Demografik Dönüşüm kuramı 3 aşamalıdır. Birincisi sanayileşme öncesinde yüksek ölüm ve doğum oranlarının olduğu aşamadır. Bu aşamada dünya nüfusu çok yavaş artmıştır. Çünkü zorlu fiziki şartlar, yetersiz erzak, savaşlar ve sağlık alanında henüz gelişmediğinden salgın hastalıklara tedavi bulunamamasıyla ölüm oranları yüksek ilerlemiştir. Bu dönemde doğum oranlarının fazla olmasının nedenleri ise; her bir çocuğun aile ekonomisine katkısı, ailede çocuk sayısı fazla olsa da çocukların giderleri (eğitim masrafı vb.) olmadığı için aile ekonomisini olumsuz etkilememesi ve aile büyüklerinin geleceklerini garantiye alma düşüncesi nüfusun artmasına sebep olmuştur. İkinci aşamada sanayileşmeyle fiziki şartlar normale dönmüş ve sağlık alanında gelişme sağlanmıştır; ölüm oranı hızla azalırken, doğum oranı normal seyirde azalmıştır. Oranlardaki bu fark yüzünden nüfus patlaması olmuştur. Üçüncü aşamada doğum ve ölüm oranı çok düşük seviyelere inmiştir (Aysan, 2019: 70). Bu dönemde doğum oranının azalmasının nedenleri; hayat şartları ve geleneklerin değişmesi, ebeveynin çocukları işçi olarak görmesinin azalması, kentleşme, eğitim oranının artmasıdır. Doğum oranının artmasının nedenleri; işçilerin ücretinin artması, çalışma alanlarının güvenli hale getirilmesi, teknolojideki hızlı gelişim ve hastalıklarda tedavi yollarının artmasıdır (akt. Seyhun, 2006: 6; Hanlon, 2016: 6).

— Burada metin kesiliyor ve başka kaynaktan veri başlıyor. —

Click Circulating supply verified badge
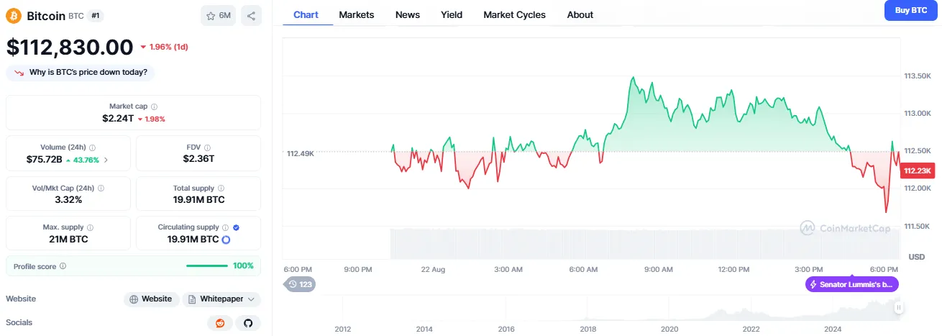The image size is (942, 336). (237, 227)
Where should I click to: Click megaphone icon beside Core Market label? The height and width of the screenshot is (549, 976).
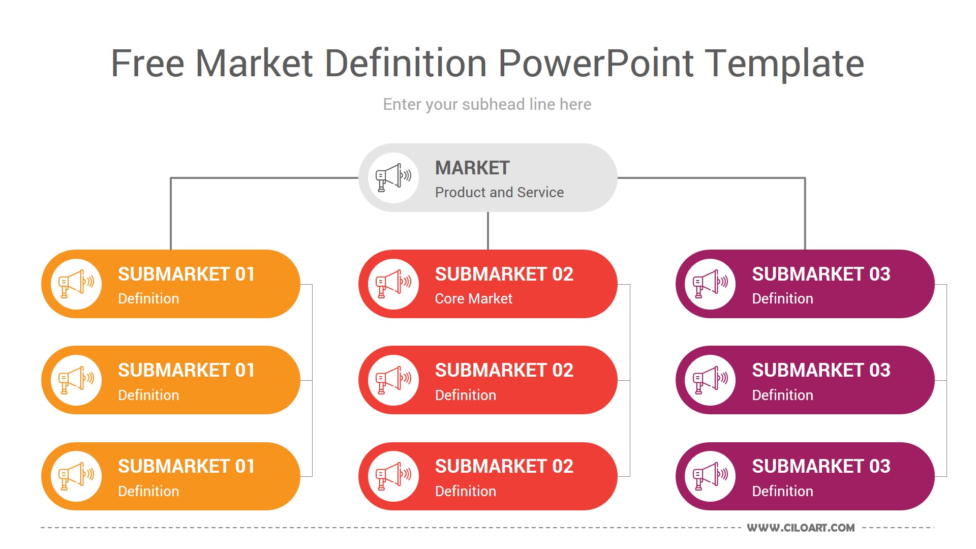pos(393,284)
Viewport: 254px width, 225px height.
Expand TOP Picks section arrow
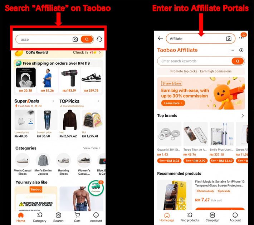point(98,101)
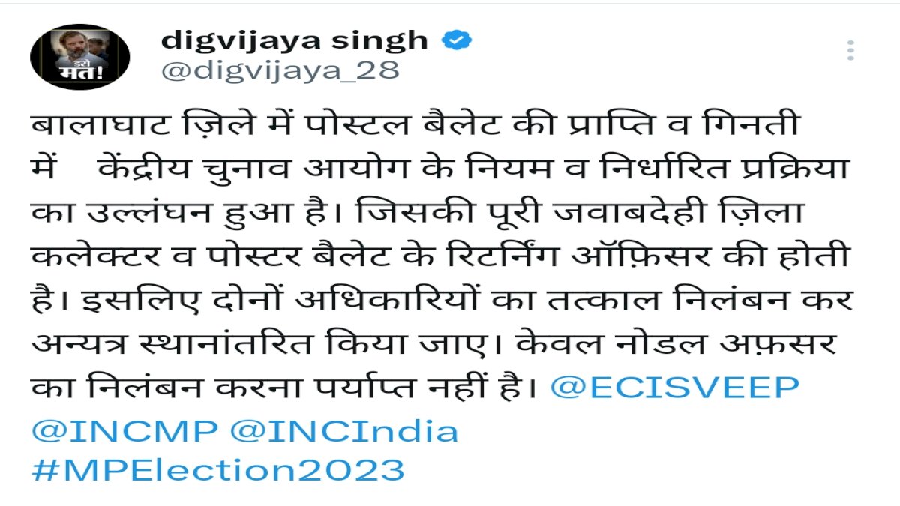Image resolution: width=900 pixels, height=506 pixels.
Task: Open the three-dot more options menu
Action: tap(850, 50)
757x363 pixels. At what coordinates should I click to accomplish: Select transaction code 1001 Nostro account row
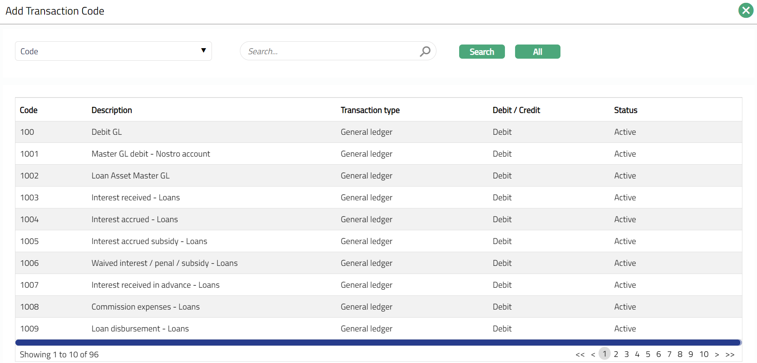[151, 154]
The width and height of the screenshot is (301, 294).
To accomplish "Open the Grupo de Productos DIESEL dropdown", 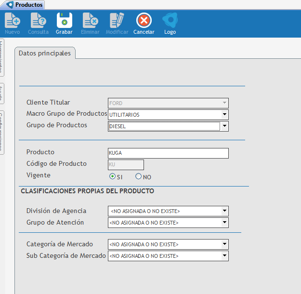I will [224, 126].
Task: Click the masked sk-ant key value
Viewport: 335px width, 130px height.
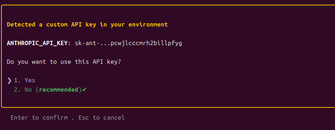Action: 128,43
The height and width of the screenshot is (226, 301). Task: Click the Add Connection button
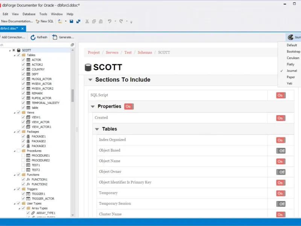13,37
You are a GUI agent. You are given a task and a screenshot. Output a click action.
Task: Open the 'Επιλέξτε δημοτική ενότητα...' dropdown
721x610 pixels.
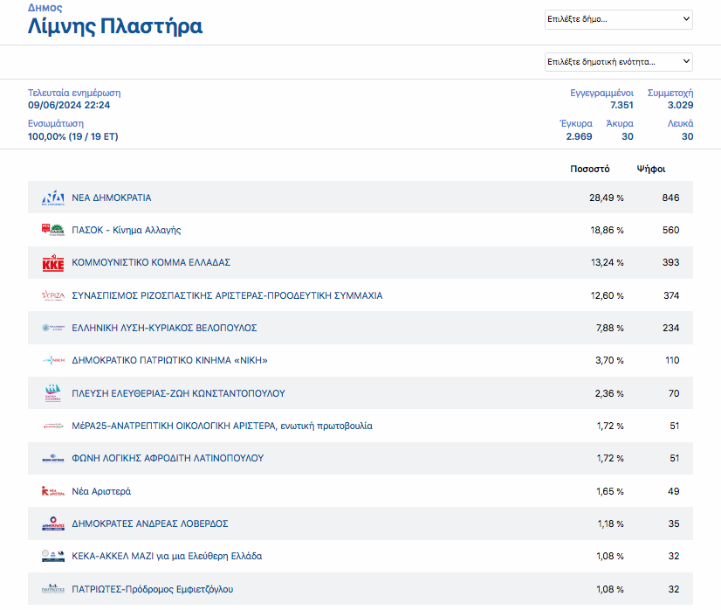618,61
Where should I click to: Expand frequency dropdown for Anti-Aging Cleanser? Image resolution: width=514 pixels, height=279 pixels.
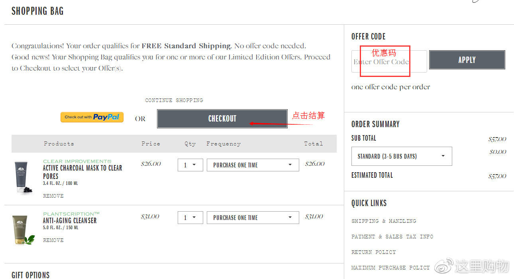pos(253,218)
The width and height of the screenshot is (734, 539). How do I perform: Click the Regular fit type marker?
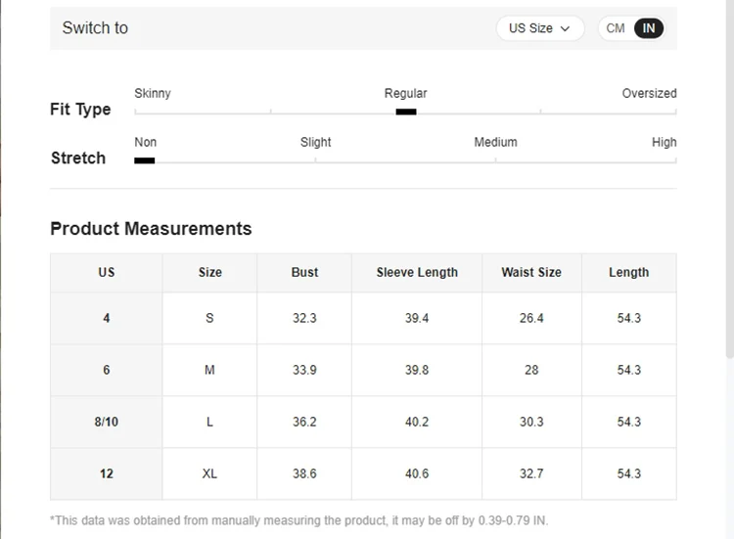[x=406, y=112]
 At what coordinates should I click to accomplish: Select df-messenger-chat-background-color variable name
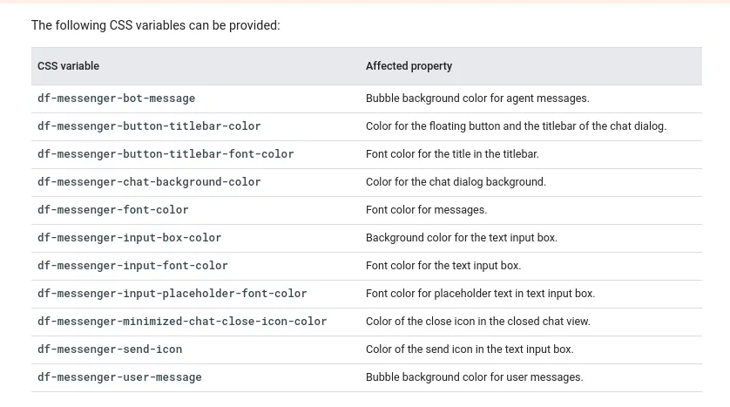click(149, 182)
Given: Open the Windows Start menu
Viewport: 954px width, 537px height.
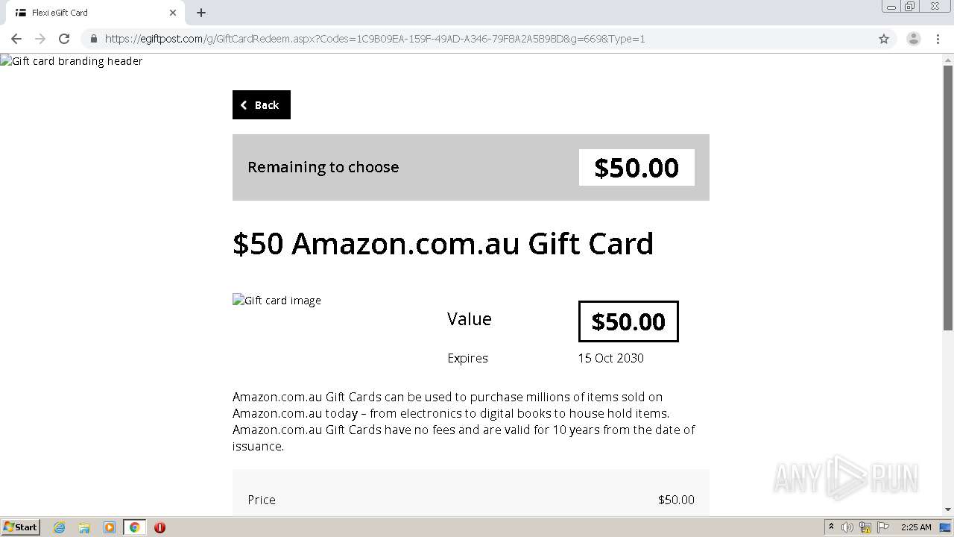Looking at the screenshot, I should [20, 527].
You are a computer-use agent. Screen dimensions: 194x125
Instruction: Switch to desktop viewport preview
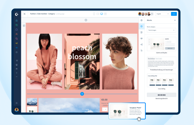[x=101, y=14]
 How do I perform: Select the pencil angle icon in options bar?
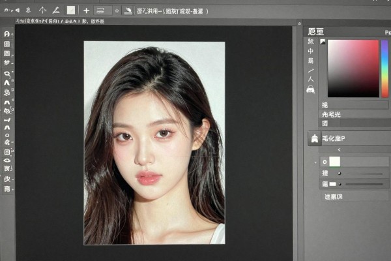[x=56, y=10]
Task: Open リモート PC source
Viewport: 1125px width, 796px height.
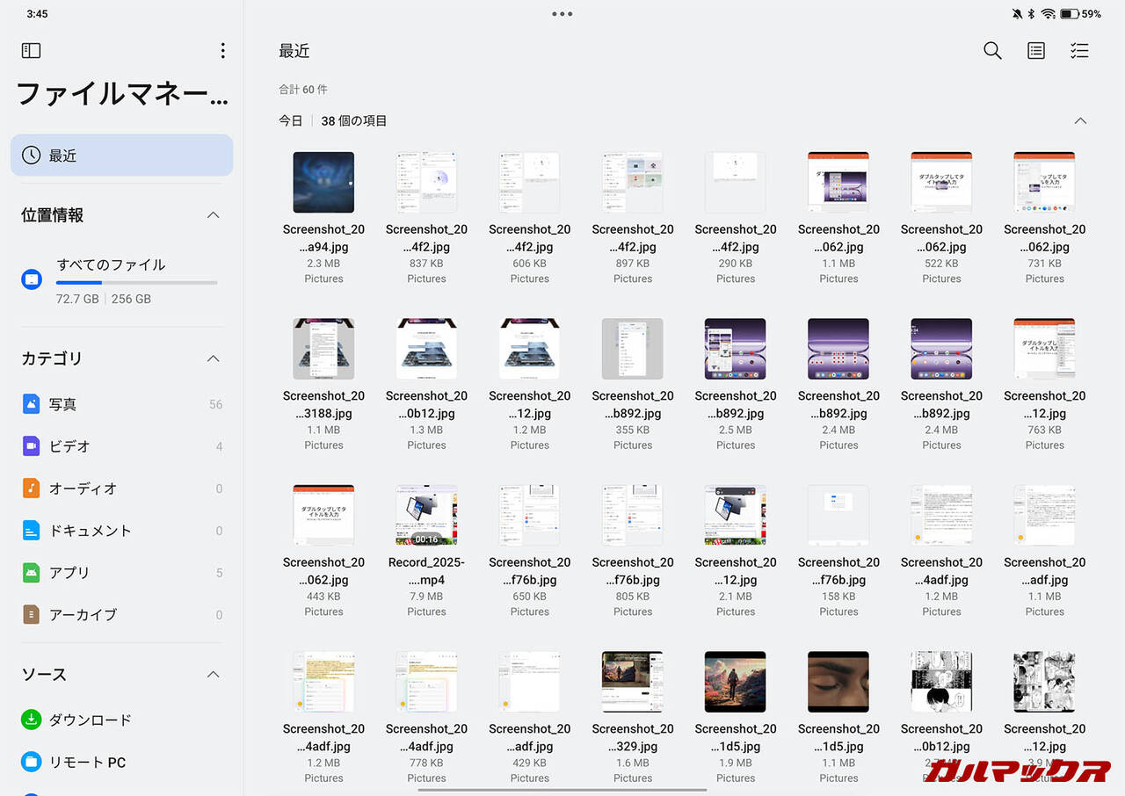Action: click(86, 762)
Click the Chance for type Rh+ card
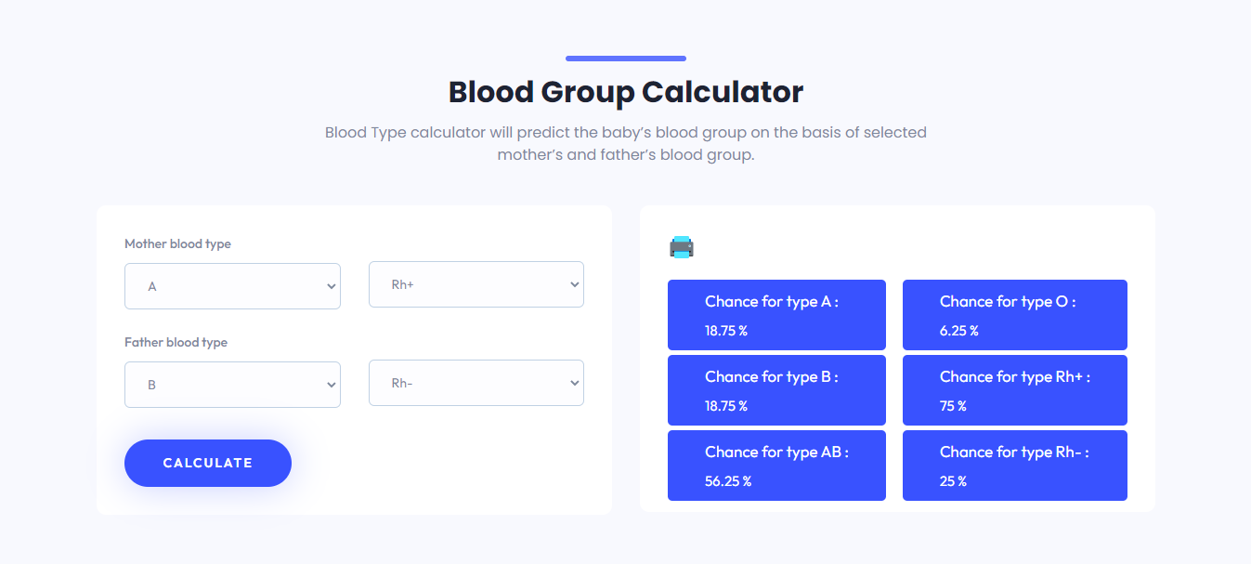Screen dimensions: 1251x564 1015,390
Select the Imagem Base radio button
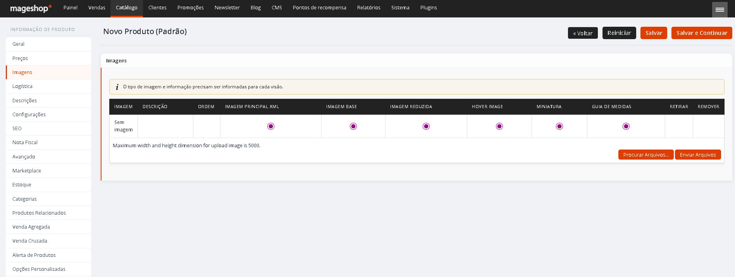 pos(353,126)
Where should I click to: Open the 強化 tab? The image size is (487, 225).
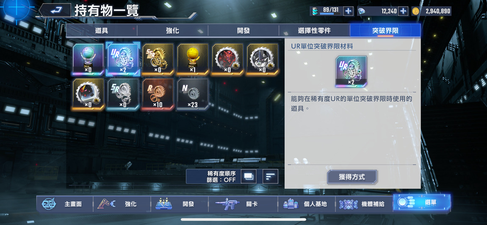tap(172, 31)
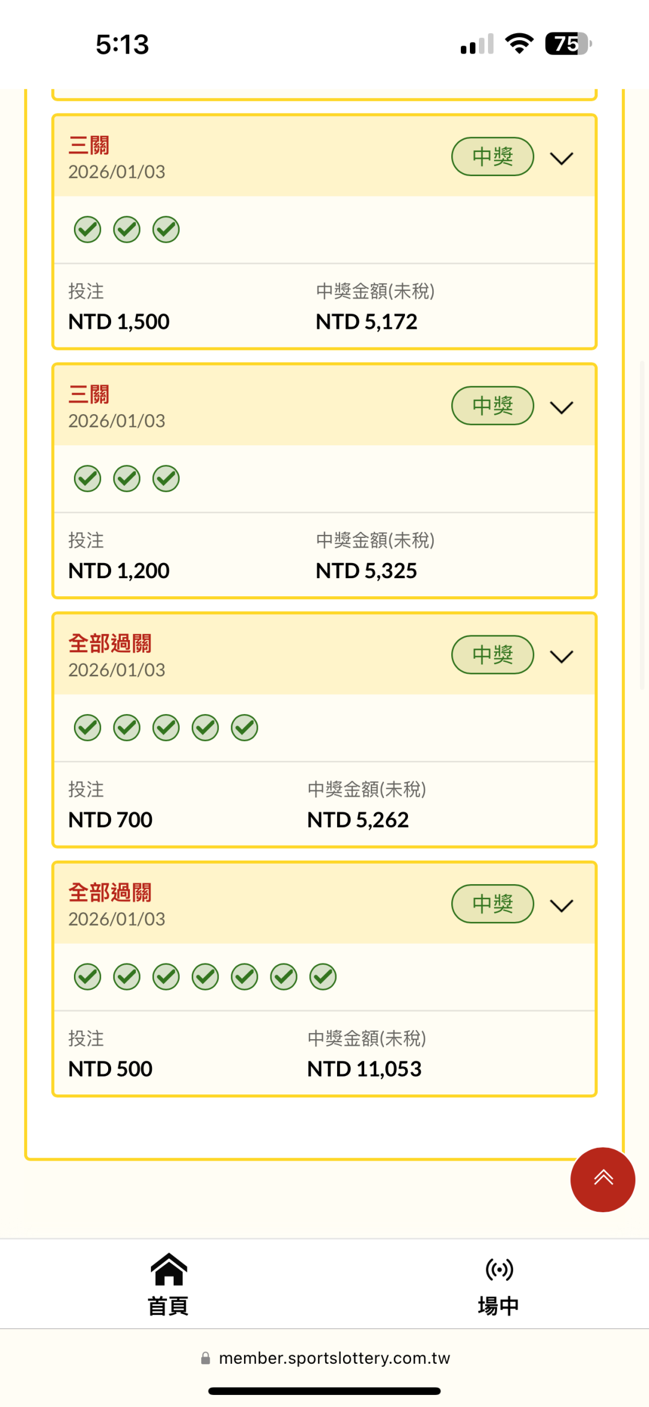Tap first checkmark in NTD 1,500 bet
This screenshot has width=649, height=1407.
tap(88, 230)
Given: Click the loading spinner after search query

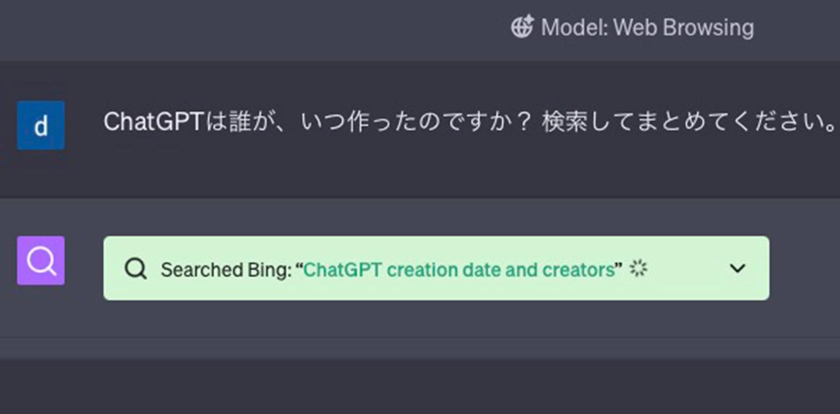Looking at the screenshot, I should click(x=638, y=268).
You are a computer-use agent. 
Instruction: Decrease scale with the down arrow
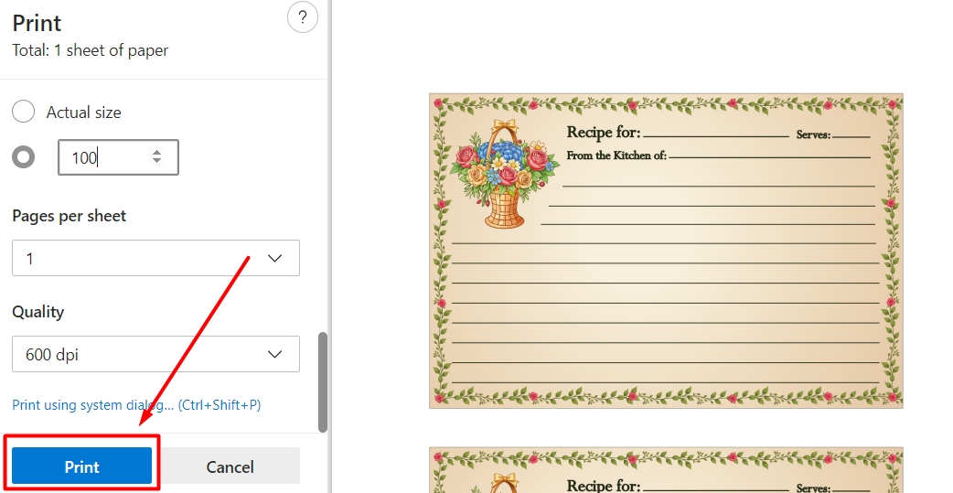156,161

Malthus’a göre yoksulluğa sebep olan en büyük faktör alt sınıflardaki ailelerin nüfus sayılarıdır (Aysan, 2019: 69). Malthus’u eleştiren sosyalistlere göre; sefalet ve doğum oranının fazla olması kapitalizmin sonucudur ve yoksulluğun ortadan kalkması için toplum modelinin değişime uğraması gerekir (Danış, s. 13).
Doğurganlığın azalmasında eğitim, ekonomik, dinsel, etnik, sosyal ve kültürel faktörler ön plandadır. Ekonomik kalkınma bakımından ölüm ve doğum oranının düşük olduğu ülkelerin iyi durumda oldukları; yüksek doğum ve ölüm oranın olduğu ülkelerin az gelişmiş durumda oldukları görülmüştür (akt. Eryurt, 2005; Caldwell, 2001). Çiftler ailedeki kişi başına düşen gelir miktarının azalmaması için çocuk yapmaktan kaçınmışlardır. Kırda çocuklar ücretsiz işçi rolündeyken; kentleşmeyle eğitimin önemi artmıştır, modernleşmenin etkisiyle istek ve arzuların artmasıyla da aile ekonomisini olumsuz etkilediği görülmeye başlanmıştır. Çocukları işçi olarak kullanmayıp eğitimin zorunlu hale getirildiği kentleşmeyle kalkınma sağlanmış; doğan bebeğin hayatta kalması için daha az doğum yapılması gerektiği farkındalığına varılmıştır (akt. Yüceşahin, 2011:13; Weeks, 1992). Kırsal alanlarda doğurganlık hızı kentsel alanlara göre daha yüksektir. Ancak son yıllarda kent-kır arasındaki doğurganlık farkı kapanmaktadır (Danış, s:13). Göç, evlilikleri ve doğurganlıkları ertelemiştir. Kentleşmeyle birlikte insanlardaki güzellik algısı da değişmiştir. Kadınlar doğumdan sonra çatlakların oluşmasından rahatsız olmaya başlamışlardır.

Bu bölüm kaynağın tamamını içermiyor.